Spirituality and the devine =/= faith in God. It's too bad such an otherwise noble thesis had to be ruined by a failure to understand and try to inject religion into a perfectly good worldview. Science IS sacred, we don't need myth to tell us that.

Religion had it's place, it had it's time; it's time to move on.

Anonymous said...

That Kauffman's “reinvention” is but a slightly “modernised” version of the old good pantheism, “equivalence between God and nature”. The great “novelty” proposed by the “eminent complexity theorist” is but a relatively “new” word , “complexity” including equally verbal “emergence”, “self-organisation”, “edge of chaos”, etc. and formally attached to the millennia-old “new view”. There could be something more in it, if those “officially eminent” sages could at least provide a universal and rigorous definition of the main subject of their study, complexity. But neither Kauffman, nor other bureaucratic science leaders don't do it, providing instead practically unlimited verbal hype and meaningless computer “simulations” within canonical, strongly reduced “models”. The only “new” result of that “interdisciplinary” rubbish is further degradation of the scientific method, so that now everything, every senseless and “ideologically” driven word play becomes possible under the label of “rigorous” and “advanced” science. The worst is that the truly universal and rigorous concept/definition of real system complexity does exist and solves real, not “model”, problems (thus confirming its properties), but how can it ever be accepted (or even politely mentioned!) in a “self-organised” system of fruitless “research” that favours and generously supports open intellectual parasitism? Pity that those destructive tendencies in science development seem to find their special refuge in Canada, an otherwise very nice and efficient country profiting from real-life complexity of its people and environment.

Anonymous said...

Kauffman was speaking about this book in Toronto some weeks back. Not sure if got a chance to catch it or not, George.

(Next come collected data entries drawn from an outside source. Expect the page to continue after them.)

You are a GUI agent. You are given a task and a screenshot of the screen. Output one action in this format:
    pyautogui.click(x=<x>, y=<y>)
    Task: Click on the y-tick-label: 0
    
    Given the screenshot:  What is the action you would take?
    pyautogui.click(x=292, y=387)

He went out of his way several times to say that he was still an atheist and that he wasn't giving in to the dark side. But, honestly, I wasn't very impressed. I *think* he's trying to encourage people to have the same sense of wonder at the universe as it is, that you see in one of Richard Feynman's more famous quotes. But there was absolutely no coherence to what he was saying, so that's just a guess.

Anonymous said...

Dustin, that's precisely what this book is about, the beautiful complexity of the universe. This is precisely what Kauffman believes is sacred! He asks us to drop the Creator God and embrace the creative beauty of a self generating universe.